* **TASK INSTRUCTIONS**: Any image in the records is to be skipped; everything else should be reproduced exactly.

^^^^^^^^

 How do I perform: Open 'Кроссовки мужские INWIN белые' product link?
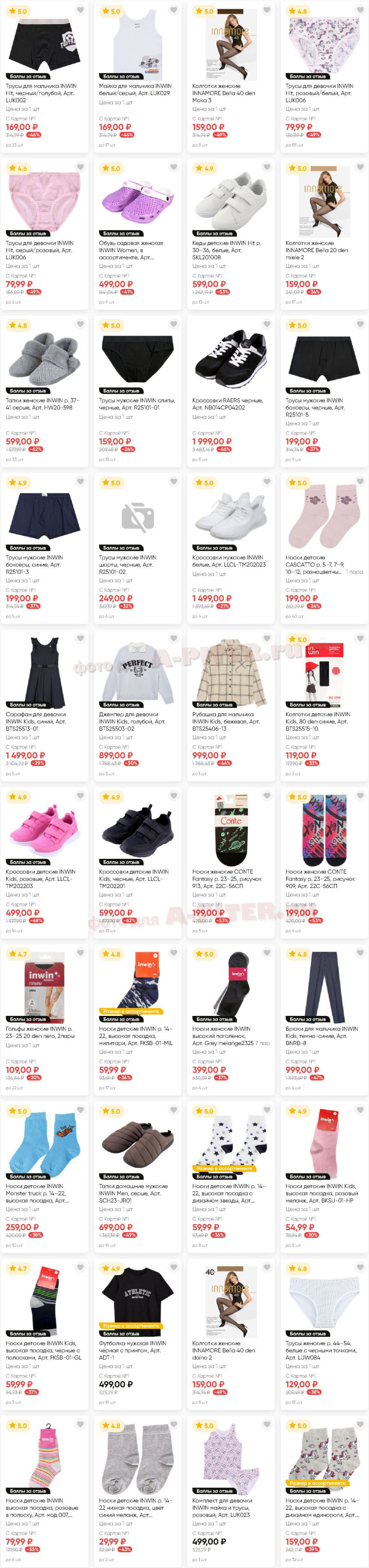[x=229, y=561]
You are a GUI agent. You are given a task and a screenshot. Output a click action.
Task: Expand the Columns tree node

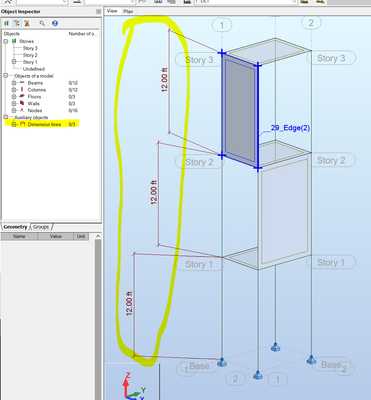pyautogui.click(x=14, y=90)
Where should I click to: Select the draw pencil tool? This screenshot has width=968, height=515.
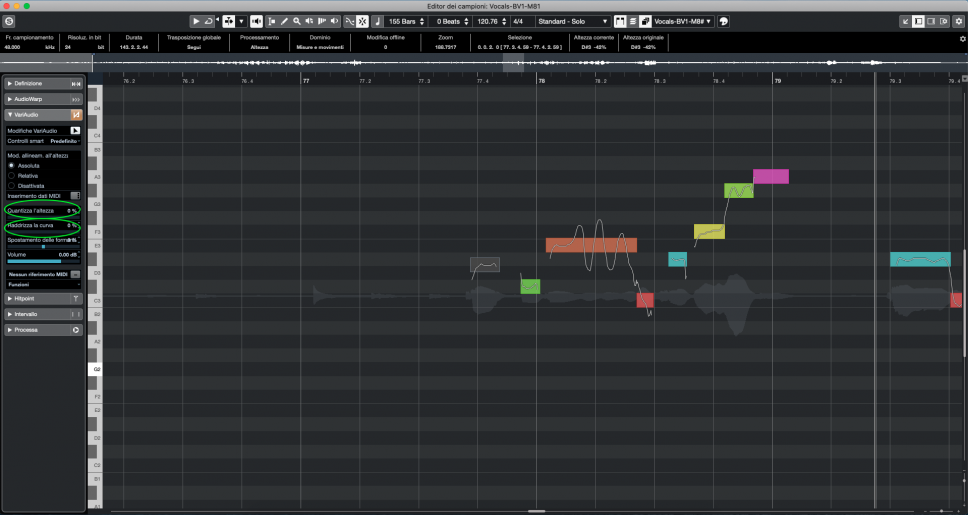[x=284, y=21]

^^^^^^^^

* **YOUR RESPONSE**:
 How do I perform: Open 'Кроссовки мужские INWIN белые' product link?
[x=229, y=561]
You are a GUI agent. You are given a task and a screenshot. Output a click action.
Task: Expand the Columns tree node

pyautogui.click(x=14, y=90)
Where should I click to: Select the draw pencil tool? This screenshot has width=968, height=515.
[x=284, y=21]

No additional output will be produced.